TEXT PASSAGE =
───

Original Cookie said:


> I read somewhere that sometimes the new queen will come back but I don't know how she could have had time to orient to the hive.


I thought I lost a queen also. It was a virgin that was 2 days old and I was introducing them to nucs. I do direct releases after i let the cages set on the top bar for 15min, but this one particular queen didn't want to come out her cage. After tapping the cage on the top bars a few time she popped out and immediately took to flight. I said some cuss words as i watched her flight around in circles above me. I still had the cage in my hand and left the hive open hoping she would fly back down into it, but to my surprise the queen flew right back to the cage and walked up my hand. I grabbed her and put her back in the cage.

I didn't direct release her again instead I left this one with a candy plug. So queens will fly back to something that's familiar. I mean this queen lived her first 2 days in this cage, never seen daylight before, and its all she knew i suppose.

It was pretty awesome seeing this in person.


----------



## beepro (Dec 31, 2012)

Chris, your story is an amazing one. Gives hope to my question that if a new
bought queen who has never orientated to her new hive location before, on a hive check if
she flew away will she find her way back to her hive again? Looks like you really have a domesticated queen.


----------



## Original Cookie (Aug 23, 2015)

beepro said:


> So did the queen came back?
> Did you reorder a new queen?
> I do my hive check almost after the sunset. At night
> time they are more mellow and not disturb their daily
> ...



Yes she did! Today a veteran beekeeper and his wife came to look at the hive. She was in there and started laying this morning. The eggs are still standing up. I was So happy to see her. Thank you for your support.


----------



## beepro (Dec 31, 2012)

You are very welcome!
This is what it is all about. Sharing is caring! 
Glad she made it back and laying again.


----------



## ChrisBex (Jul 24, 2014)

Original Cookie said:


> Yes she did! Today a veteran beekeeper and his wife came to look at the hive. She was in there and started laying this morning. The eggs are still standing up. I was So happy to see her. Thank you for your support.


Very Nice. High Five!


----------



## Michael Bush (Aug 2, 2002)

The ONLY time I would direct release is when installing a package. A queenless hive needs an introduction. Most "queenless" hives are not queenless anyway and have a virgin. That would be my guess, is that there is a virgin and that's why the queen flew off. But anyway I would do a candy cage release not a direct release to a queenless hive or one you are requeening and you made them queenless.

Next time a queen flies:
http://bushfarms.com/beesqueenflying.htm


----------



## oldiron56 (Mar 9, 2009)

I have had them fly away a few times too, mostly from trying to put them back after marking them ( I only mark the laying queens ). So the Queen has oriented to the box at some time. I have read on here when I first started that if she does fly away, to stand there and she will orient to you, and it works. I`ve had them come back and land on me. Only once I watched a queen fly away never to return. Where would she go ?...................Pete


----------



## beepro (Dec 31, 2012)

oldiron56 said:


> Only once I watched a queen fly away never to return. Where would she go ?...................Pete


Once I had 2 new bought queens flew away and came back into the wrong hive that already had a 
laying queen in it. Then there are other queens that never came back after they fly away. So where
did they went? 
I think they go to LA LA LAND!
Do you know where is lal la land?


----------



## kilocharlie (Dec 27, 2010)

La La Land? South on the 101 from here. Home to Hollyweird, Disneyland, and other distractions. They have lots of pendejos, surfers, some nice people, even a few beekeepers, and a club called Backwards Beekeepers. A number of them speak with, like, a "Valley Girl" accent, ya' know, dude? The police are notorious. The Dodgers have been playing well this year, and the Angels had a ripping start, especially Mike Trout. Lots of smog, though, and too many Raiders fans and rappers, hence, the smog. Not much room for flowers, though. LA needs more flowers for the few bees they have.

Back to beekeeping. Sure glad to see a happy ending, Original Cookie! Thanks for the story, Chris! Good to see a beekeeper who tries to think like a bee, and post about it.


----------

───

MATERIAL TO PROCESS =
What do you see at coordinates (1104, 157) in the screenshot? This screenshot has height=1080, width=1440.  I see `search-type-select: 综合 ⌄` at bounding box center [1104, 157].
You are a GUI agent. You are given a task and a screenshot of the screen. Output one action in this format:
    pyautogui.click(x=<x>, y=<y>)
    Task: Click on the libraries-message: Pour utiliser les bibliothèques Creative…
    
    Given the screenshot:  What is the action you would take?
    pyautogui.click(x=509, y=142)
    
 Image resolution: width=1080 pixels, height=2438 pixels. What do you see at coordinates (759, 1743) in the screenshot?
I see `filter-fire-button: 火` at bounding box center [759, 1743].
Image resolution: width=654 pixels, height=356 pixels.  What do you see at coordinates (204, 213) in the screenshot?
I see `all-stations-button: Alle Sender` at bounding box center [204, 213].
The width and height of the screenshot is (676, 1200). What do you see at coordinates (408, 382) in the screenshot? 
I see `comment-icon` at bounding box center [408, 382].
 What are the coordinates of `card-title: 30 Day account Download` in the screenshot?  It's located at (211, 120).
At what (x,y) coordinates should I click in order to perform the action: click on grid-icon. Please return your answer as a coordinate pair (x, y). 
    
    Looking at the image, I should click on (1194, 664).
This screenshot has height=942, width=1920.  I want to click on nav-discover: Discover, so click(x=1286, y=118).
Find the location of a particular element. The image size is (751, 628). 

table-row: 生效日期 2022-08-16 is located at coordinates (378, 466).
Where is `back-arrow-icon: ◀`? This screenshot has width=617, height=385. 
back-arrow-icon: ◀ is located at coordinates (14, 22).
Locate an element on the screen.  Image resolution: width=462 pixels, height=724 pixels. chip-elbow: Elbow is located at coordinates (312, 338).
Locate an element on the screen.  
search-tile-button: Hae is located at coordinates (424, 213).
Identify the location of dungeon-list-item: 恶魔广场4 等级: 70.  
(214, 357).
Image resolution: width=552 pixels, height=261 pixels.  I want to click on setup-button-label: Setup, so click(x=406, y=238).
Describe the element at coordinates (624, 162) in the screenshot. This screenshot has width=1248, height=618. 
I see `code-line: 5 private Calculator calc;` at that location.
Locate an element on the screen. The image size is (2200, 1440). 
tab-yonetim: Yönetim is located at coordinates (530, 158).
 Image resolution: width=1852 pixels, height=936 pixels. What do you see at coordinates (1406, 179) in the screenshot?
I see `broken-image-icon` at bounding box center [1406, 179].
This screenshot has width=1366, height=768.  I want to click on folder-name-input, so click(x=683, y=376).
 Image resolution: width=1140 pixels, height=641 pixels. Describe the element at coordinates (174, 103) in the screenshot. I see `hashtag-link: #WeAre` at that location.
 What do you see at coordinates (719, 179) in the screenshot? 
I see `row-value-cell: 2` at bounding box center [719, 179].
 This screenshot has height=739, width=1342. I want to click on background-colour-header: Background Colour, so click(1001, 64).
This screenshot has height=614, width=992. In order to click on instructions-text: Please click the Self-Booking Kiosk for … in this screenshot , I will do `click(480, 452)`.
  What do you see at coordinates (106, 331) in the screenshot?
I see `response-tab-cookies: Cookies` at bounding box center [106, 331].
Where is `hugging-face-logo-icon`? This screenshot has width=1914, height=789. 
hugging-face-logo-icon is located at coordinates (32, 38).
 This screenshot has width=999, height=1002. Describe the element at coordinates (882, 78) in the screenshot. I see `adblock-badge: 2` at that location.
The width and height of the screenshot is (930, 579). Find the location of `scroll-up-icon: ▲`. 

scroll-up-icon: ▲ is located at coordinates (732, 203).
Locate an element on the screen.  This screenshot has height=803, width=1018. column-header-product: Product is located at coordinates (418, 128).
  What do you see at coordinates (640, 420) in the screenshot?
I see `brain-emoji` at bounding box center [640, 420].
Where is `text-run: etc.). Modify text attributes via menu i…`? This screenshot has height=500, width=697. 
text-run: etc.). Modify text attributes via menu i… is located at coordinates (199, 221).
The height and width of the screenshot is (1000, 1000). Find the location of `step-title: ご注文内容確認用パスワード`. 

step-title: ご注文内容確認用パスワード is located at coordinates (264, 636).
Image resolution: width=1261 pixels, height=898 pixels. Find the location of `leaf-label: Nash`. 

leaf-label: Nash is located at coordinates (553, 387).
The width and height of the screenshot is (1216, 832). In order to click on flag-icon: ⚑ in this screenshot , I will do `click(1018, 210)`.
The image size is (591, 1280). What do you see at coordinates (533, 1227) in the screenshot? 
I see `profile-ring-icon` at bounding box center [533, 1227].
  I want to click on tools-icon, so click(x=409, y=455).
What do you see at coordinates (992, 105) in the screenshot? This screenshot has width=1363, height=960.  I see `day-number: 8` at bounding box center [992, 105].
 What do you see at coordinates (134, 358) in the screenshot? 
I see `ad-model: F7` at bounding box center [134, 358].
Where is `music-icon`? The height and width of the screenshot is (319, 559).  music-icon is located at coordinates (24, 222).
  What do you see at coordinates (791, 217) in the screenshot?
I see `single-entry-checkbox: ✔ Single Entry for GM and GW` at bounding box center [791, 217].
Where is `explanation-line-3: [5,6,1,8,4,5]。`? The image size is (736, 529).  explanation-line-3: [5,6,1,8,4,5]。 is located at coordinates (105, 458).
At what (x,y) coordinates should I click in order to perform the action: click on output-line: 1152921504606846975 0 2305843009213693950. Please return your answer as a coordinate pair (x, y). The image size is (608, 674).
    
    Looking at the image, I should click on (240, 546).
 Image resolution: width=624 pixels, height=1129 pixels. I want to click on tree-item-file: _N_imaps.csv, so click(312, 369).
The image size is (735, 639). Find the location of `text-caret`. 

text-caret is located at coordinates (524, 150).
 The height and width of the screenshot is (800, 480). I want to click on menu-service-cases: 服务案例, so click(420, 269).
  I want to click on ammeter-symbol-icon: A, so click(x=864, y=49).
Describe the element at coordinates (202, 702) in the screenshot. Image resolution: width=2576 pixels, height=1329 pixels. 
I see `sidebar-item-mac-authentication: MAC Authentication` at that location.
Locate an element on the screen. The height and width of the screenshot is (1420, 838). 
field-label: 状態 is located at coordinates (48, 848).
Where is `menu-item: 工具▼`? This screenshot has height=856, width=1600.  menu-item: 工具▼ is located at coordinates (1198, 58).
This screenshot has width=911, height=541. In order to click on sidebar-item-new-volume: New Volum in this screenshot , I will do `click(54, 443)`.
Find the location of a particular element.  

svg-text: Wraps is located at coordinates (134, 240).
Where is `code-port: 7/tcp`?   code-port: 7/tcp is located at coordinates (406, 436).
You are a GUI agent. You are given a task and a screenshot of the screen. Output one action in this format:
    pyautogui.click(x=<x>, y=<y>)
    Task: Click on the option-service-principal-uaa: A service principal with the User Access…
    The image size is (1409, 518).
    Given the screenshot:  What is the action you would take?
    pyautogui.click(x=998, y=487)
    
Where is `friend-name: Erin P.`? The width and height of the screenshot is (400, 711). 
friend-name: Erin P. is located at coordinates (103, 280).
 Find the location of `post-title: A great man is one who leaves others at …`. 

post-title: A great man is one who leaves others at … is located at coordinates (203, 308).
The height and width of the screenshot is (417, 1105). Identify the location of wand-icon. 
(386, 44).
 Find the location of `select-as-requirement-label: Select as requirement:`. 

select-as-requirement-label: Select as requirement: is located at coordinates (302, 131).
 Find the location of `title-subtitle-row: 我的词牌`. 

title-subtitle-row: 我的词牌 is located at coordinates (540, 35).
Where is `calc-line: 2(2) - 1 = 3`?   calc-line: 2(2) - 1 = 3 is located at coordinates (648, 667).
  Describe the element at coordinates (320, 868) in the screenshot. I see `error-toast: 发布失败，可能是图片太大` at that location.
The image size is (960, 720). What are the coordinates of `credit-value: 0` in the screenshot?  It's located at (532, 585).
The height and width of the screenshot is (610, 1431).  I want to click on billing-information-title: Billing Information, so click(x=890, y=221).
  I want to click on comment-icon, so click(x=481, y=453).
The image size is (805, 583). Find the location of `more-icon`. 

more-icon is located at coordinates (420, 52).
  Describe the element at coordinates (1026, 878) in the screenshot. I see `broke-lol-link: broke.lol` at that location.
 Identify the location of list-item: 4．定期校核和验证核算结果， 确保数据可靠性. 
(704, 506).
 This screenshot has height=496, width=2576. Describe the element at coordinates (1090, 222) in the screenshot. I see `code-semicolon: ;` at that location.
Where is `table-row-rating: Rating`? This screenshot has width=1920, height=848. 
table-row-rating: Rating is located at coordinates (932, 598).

───

WRITTEN TASK A =
Can you reproduce the beekeeping thread word for word, starting at "Once I had 2" and ending at "LA LA LAND!"?
WRITTEN TASK B =
How many lines of the records contain the string "arrow"? Reply with the number alone.
The beekeeping thread and the records come from unrelated sources.

TASK ANSWER A =
Once I had 2 new bought queens flew away and came back into the wrong hive that already had a 
laying queen in it. Then there are other queens that never came back after they fly away. So where
did they went? 
I think they go to LA LA LAND!

TASK ANSWER B =
2